BEGIN Given data

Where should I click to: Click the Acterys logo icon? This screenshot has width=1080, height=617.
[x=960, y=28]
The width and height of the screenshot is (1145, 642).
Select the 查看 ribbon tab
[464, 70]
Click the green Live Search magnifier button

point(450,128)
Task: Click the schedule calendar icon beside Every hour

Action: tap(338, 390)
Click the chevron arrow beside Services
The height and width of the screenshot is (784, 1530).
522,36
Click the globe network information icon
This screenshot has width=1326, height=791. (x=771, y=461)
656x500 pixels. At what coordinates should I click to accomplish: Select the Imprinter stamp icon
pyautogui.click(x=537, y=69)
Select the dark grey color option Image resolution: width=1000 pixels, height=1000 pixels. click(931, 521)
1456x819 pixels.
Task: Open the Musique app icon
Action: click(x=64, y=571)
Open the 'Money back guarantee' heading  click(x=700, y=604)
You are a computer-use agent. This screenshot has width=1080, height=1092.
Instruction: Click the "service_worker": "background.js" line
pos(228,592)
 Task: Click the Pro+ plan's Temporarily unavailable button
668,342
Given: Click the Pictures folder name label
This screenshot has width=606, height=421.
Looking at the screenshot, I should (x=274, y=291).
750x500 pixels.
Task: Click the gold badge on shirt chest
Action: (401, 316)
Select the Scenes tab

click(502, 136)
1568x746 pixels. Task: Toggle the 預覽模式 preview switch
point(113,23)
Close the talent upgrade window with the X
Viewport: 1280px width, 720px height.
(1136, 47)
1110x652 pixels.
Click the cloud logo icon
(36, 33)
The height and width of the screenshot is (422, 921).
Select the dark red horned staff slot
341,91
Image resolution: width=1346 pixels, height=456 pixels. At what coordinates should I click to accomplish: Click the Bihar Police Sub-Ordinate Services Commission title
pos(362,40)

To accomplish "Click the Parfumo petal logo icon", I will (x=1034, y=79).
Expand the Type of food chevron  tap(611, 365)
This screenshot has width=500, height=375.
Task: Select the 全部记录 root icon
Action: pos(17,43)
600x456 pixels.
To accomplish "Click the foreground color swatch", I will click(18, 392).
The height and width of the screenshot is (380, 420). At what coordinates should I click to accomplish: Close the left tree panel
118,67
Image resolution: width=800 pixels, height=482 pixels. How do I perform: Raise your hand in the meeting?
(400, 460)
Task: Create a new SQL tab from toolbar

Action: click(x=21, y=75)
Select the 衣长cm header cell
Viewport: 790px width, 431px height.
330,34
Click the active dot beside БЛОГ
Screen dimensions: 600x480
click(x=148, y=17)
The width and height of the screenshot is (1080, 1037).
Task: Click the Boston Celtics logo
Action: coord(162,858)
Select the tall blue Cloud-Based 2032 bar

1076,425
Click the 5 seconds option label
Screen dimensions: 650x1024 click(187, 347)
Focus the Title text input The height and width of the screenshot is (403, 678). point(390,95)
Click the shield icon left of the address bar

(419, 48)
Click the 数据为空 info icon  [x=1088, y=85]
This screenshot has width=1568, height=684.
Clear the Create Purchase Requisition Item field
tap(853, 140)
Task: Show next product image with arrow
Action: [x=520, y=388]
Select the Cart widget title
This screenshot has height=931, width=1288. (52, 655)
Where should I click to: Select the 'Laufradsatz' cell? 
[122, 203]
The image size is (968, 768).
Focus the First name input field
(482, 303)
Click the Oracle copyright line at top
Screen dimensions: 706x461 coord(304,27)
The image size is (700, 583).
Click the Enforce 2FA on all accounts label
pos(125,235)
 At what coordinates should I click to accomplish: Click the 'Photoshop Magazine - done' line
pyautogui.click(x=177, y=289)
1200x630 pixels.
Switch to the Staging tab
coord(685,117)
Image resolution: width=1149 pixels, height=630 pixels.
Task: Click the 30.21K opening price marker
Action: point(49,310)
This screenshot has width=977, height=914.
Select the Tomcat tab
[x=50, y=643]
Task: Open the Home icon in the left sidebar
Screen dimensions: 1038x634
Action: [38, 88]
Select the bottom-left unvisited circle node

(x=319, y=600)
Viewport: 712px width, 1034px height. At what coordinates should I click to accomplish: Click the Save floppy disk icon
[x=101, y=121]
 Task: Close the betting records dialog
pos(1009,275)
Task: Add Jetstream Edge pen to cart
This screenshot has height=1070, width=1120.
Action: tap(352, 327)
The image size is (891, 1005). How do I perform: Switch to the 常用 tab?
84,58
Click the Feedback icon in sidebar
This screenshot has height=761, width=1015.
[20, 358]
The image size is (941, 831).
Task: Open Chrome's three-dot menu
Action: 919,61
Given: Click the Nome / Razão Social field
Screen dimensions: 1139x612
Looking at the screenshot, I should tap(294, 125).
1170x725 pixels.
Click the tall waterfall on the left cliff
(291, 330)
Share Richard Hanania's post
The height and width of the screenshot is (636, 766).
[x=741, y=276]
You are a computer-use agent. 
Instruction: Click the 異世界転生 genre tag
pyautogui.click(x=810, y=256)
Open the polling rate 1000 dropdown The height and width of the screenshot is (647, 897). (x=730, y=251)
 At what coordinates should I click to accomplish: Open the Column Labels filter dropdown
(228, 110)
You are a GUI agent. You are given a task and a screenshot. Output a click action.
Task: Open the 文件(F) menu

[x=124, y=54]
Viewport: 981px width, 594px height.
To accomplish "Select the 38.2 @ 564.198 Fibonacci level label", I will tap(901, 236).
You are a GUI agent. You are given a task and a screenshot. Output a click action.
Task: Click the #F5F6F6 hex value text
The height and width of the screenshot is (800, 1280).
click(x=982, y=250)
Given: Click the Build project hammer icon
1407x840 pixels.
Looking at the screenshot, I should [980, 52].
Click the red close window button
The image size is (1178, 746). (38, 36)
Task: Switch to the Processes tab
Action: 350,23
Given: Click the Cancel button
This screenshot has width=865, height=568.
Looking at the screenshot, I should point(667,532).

END Given data

What this task involves
A word-for-word restatement of the lines running from the one with "Click the red close window button" to the last line of the records is the whole answer.

Answer to this problem
Click the red close window button
The image size is (1178, 746). (38, 36)
Task: Switch to the Processes tab
Action: 350,23
Given: Click the Cancel button
This screenshot has width=865, height=568.
Looking at the screenshot, I should point(667,532).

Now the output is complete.